La buona micca di pane bianco della bassa, caraffa d’acqua microfiltrata (2 euro) e la carta dei vini ricca di una selezione accurata dalle regioni italiane, anche con etichette famose, una buona scelta locale e regionale, la ormai consueta, abbondante lista di spumanti italiani, champagne e ricarichi attenti. Dopo una qualche attesa, il servizio è un po' lento, ecco i primi piatti.
La cucina, i piatti Si comincia con l’antipasto (circa 10-12 euro) che potrebbe essere una buona merenda o un pranzo un po' sbrigativo: ricchi piatti di salumi, anche di maiale nero (questi abbiamo assaggiato), col surplus di morbida torta fritta, un po' pallida ma asciutta, e croccante polenta. Contornato dalla sua aureola di grasso (per favore, non scartatelo: sta qui la sede del sapore e della dolcezza) il prosciutto aveva sapore elegante perfetto con la buona micca; ben stagionata la pancetta che si scioglie sulla torta fritta, come fa il lardo sulla polenta. Buona anche la spalletta cotta, tagliata sottile e leggermente affumicata; più sapida è invece la spalla cruda.
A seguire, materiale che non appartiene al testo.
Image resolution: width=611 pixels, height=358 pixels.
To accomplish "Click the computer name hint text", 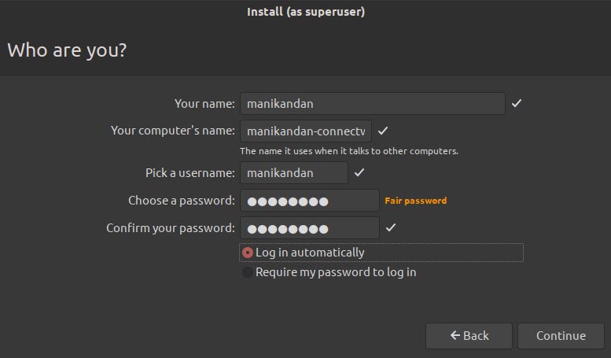I will (x=348, y=151).
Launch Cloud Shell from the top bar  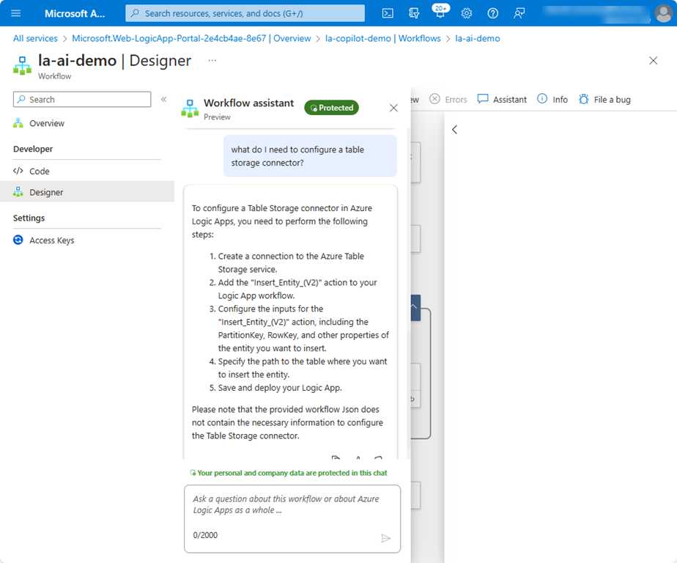click(388, 13)
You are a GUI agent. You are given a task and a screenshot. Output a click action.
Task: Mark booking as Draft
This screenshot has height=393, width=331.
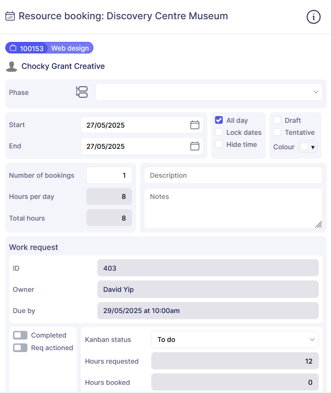coord(277,120)
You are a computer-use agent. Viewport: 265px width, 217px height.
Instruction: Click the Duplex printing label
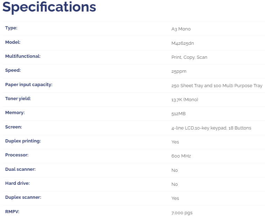[23, 141]
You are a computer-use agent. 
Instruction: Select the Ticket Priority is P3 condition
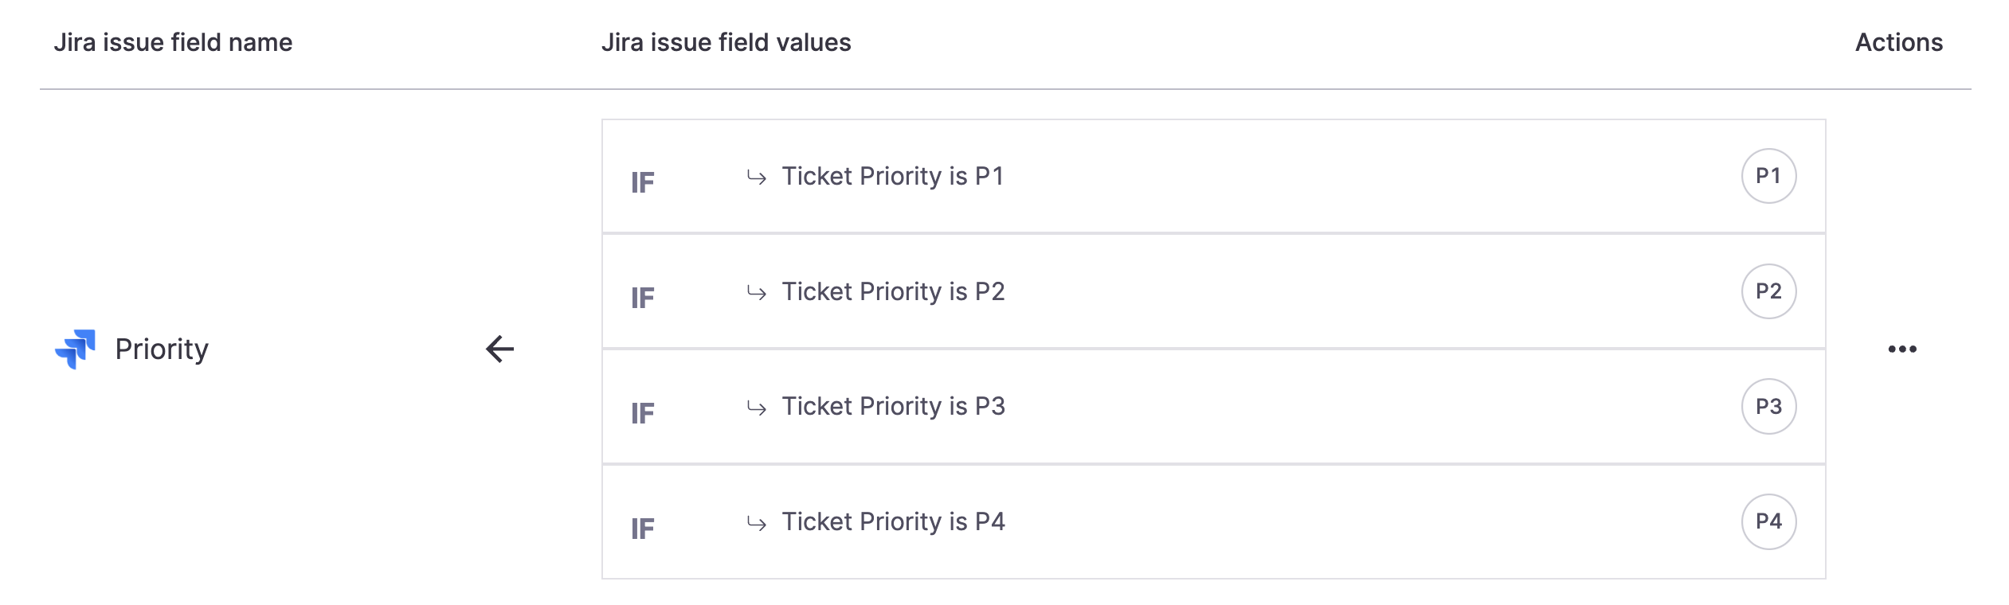click(893, 406)
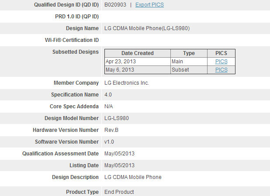Select the Design Model Number value LG-LS980
This screenshot has height=196, width=270.
point(116,118)
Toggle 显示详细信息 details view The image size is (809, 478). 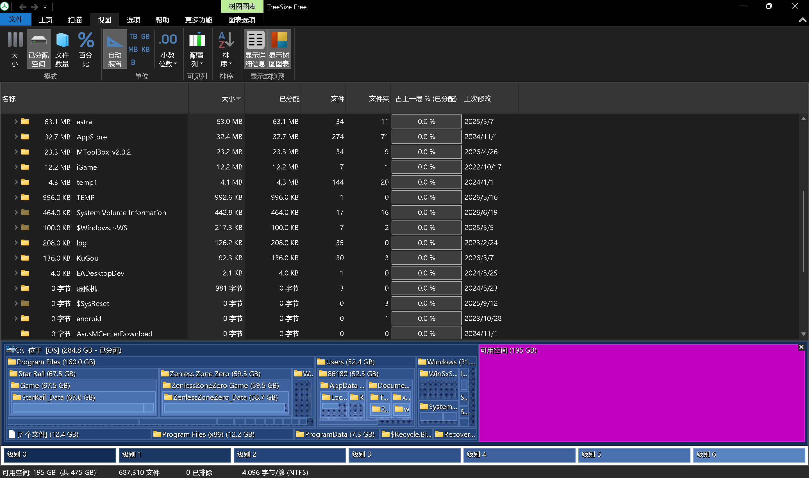tap(255, 49)
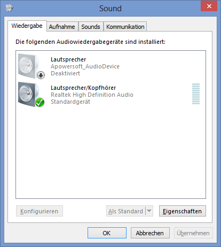Open the Sounds tab
221x247 pixels.
pos(91,27)
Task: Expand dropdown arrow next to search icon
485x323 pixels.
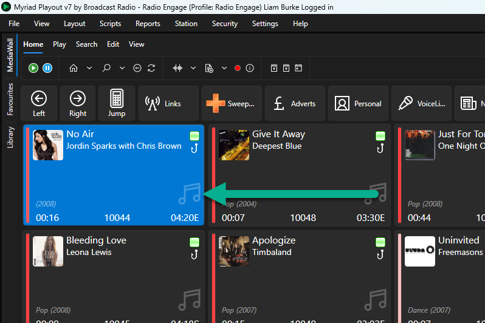Action: point(122,68)
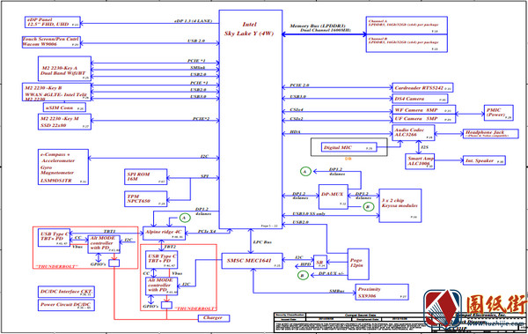The image size is (528, 334).
Task: Click the Digital MIC box
Action: [x=348, y=147]
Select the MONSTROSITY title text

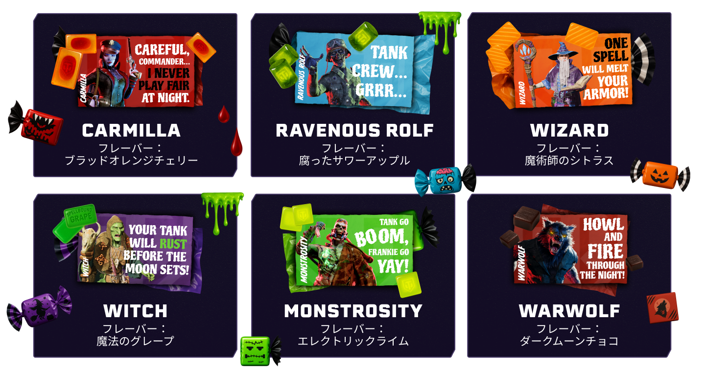pyautogui.click(x=353, y=311)
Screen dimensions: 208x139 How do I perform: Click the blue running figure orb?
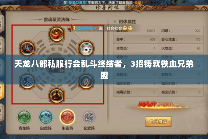27,81
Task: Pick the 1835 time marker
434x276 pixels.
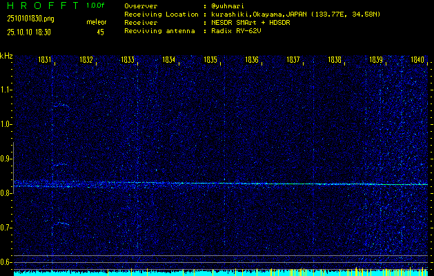Action: (210, 60)
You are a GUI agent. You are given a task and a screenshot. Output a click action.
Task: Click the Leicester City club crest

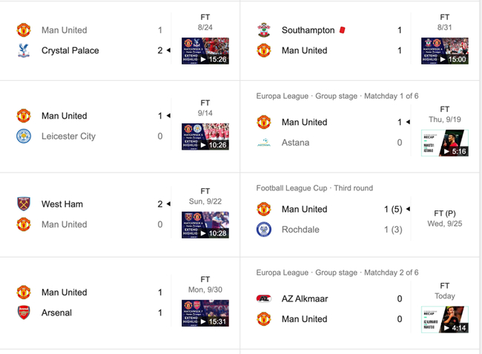(x=23, y=136)
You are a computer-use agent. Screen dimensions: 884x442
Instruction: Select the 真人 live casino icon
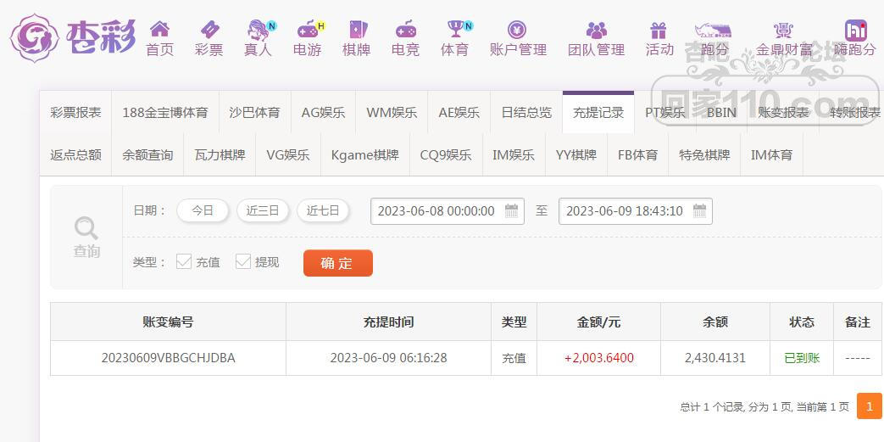pos(257,30)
Ai primi (circa 10 euro), sarebbe saggio rifugiarsi in un piatto di minestrone, così raramente presente nelle liste dei nostri ristoranti, ma come resistere a questi ravioli tondi (grossi anolini, in realtà) dal gustoso ripieno di stracotto d’asinina e conditi con burro e Parmigiano?
I tortelli di zucca hanno dolcezza mitigata dall’amaretto e buona pasta; e ancora tortelli d’erbetta, col culatello, gnocchi di patate con Gorgonzola e tartufo, pisarei e fasò.
Ai secondi (circa 10 euro, fiorentina a parte), c'è il salame fritto di stagione, le lumache in umido, bocconcini di vitello, la bistecca alla fiorentina.
Poi, due piatti umili e di molta personalità: prima, il tegamino di terracotta con la collosa e gustosissima coda di manzo in umido, poi l’altro tegamino con ghiotte costine di maiale stufate insieme al cavolo nero.
Per finire Dolci casalinghi (circa 5 euro), per chi avesse tenuto un posto per il dessert: torta di pere e cioccolato, di mele e lamponi, crostata di marmellata, semifreddo al torroncino.
Pagherete, per quattro portate di abbondante quantità, un conto di circa 35 euro (bevande a parte). Menu esposto, coperto abolito, ingresso con gradini e opportuno scivolo, accesso e bagni comodi.